Look below for the line that contains "Резервное копирование (705, 361)", then copy it and each following line exactly, through and including the line that contains "Установка и системные требования (703, 217)".

═══ Extracted material

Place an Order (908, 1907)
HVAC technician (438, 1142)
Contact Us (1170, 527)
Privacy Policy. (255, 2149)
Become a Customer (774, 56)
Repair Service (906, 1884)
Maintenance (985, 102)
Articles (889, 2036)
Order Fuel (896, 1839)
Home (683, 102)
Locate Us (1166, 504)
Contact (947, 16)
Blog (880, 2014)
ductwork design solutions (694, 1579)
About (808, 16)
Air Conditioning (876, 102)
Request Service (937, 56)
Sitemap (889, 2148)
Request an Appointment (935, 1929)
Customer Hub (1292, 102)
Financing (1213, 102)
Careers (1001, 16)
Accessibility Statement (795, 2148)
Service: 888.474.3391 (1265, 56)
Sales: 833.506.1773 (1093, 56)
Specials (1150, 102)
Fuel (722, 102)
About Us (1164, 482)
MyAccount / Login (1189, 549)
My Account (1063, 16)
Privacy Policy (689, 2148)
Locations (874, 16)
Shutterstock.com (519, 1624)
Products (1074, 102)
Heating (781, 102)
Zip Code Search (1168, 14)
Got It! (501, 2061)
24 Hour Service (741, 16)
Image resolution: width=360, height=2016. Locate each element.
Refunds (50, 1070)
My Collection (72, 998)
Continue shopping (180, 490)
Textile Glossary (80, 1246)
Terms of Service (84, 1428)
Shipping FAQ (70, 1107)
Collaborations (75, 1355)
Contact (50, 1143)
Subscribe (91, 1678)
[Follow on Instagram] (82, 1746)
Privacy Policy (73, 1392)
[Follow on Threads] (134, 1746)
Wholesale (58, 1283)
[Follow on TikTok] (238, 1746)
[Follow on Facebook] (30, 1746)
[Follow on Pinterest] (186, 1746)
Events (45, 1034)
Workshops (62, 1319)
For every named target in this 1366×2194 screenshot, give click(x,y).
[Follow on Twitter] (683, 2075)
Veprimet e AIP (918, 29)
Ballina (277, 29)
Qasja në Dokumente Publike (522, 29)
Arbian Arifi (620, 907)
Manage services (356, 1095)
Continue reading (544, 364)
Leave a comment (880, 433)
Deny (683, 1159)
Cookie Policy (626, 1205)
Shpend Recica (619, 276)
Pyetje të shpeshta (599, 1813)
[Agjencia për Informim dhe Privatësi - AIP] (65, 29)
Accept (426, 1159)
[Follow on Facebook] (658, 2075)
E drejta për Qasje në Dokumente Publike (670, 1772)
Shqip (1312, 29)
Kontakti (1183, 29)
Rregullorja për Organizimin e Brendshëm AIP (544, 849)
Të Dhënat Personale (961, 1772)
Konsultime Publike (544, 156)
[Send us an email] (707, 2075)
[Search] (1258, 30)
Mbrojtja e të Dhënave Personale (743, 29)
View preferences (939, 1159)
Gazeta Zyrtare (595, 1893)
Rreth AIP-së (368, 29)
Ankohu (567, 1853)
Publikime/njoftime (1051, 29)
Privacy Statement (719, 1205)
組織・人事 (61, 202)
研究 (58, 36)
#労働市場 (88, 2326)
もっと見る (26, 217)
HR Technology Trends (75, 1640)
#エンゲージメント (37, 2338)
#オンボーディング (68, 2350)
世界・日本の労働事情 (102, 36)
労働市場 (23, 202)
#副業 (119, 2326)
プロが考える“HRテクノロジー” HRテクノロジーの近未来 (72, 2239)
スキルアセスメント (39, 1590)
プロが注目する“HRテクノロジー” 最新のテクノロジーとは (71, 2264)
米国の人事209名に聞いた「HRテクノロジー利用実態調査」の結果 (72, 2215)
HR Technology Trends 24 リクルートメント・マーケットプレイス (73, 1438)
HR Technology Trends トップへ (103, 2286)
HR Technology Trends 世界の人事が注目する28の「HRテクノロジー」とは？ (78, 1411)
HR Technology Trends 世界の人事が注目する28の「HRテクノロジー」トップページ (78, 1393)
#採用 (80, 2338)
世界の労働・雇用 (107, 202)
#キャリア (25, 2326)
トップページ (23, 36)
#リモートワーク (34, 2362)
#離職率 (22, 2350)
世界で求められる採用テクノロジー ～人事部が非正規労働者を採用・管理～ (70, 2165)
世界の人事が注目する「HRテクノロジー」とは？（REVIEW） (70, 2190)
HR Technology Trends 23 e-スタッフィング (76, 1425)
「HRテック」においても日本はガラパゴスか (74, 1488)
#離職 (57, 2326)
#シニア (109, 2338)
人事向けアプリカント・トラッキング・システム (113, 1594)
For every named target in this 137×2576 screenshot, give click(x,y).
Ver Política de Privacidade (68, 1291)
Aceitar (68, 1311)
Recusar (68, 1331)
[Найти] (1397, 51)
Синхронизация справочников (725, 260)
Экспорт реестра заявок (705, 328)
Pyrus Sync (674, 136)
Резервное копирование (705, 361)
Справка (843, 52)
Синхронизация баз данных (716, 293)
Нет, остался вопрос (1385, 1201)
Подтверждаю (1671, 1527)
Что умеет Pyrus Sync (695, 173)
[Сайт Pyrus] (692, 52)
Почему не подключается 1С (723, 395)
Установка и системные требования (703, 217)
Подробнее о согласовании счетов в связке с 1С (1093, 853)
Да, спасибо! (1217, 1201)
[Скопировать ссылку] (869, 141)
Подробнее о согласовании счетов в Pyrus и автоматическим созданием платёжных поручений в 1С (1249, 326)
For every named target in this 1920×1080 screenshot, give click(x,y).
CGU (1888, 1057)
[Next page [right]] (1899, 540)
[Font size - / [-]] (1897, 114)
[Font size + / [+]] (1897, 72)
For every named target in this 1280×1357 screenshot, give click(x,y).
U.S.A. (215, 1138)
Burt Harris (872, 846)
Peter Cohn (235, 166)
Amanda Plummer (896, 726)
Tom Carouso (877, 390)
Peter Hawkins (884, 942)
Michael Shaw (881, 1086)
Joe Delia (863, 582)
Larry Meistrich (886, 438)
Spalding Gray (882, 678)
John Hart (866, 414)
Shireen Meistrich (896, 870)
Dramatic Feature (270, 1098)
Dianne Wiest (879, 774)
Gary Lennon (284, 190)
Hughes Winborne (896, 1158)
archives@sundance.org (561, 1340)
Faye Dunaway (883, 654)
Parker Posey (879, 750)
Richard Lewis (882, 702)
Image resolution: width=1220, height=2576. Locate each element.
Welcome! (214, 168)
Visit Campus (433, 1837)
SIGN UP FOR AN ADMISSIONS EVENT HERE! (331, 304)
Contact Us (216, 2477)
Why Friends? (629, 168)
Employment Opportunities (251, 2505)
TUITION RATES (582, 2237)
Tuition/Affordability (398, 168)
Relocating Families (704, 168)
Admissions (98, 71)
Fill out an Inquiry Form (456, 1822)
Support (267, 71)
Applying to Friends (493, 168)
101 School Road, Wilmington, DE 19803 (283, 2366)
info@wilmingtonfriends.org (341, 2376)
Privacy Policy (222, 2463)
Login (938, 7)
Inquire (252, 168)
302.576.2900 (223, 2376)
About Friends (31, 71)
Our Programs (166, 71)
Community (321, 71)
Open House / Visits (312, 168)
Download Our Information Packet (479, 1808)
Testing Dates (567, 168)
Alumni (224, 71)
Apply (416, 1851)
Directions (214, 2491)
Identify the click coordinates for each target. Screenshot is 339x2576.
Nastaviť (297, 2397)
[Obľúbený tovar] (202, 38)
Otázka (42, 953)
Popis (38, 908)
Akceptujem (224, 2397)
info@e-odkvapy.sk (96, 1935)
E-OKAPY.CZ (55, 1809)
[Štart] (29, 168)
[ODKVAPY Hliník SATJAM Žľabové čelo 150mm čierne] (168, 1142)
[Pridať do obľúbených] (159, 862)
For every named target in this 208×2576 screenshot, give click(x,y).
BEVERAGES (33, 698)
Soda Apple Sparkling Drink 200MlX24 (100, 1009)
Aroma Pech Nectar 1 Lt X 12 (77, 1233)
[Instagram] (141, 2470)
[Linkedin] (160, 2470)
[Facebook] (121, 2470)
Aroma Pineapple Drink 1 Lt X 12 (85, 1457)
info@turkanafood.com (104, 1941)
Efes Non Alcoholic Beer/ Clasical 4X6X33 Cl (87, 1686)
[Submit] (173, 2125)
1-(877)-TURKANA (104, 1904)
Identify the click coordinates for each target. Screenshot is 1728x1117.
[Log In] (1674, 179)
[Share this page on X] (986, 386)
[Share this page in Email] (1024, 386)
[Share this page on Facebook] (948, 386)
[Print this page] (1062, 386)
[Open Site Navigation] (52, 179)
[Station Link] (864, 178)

══════

Task result:
Резервное копирование (705, 361)
Справка (843, 52)
Синхронизация баз данных (716, 293)
Нет, остался вопрос (1385, 1201)
Подтверждаю (1671, 1527)
Что умеет Pyrus Sync (695, 173)
[Сайт Pyrus] (692, 52)
Почему не подключается 1С (723, 395)
Установка и системные требования (703, 217)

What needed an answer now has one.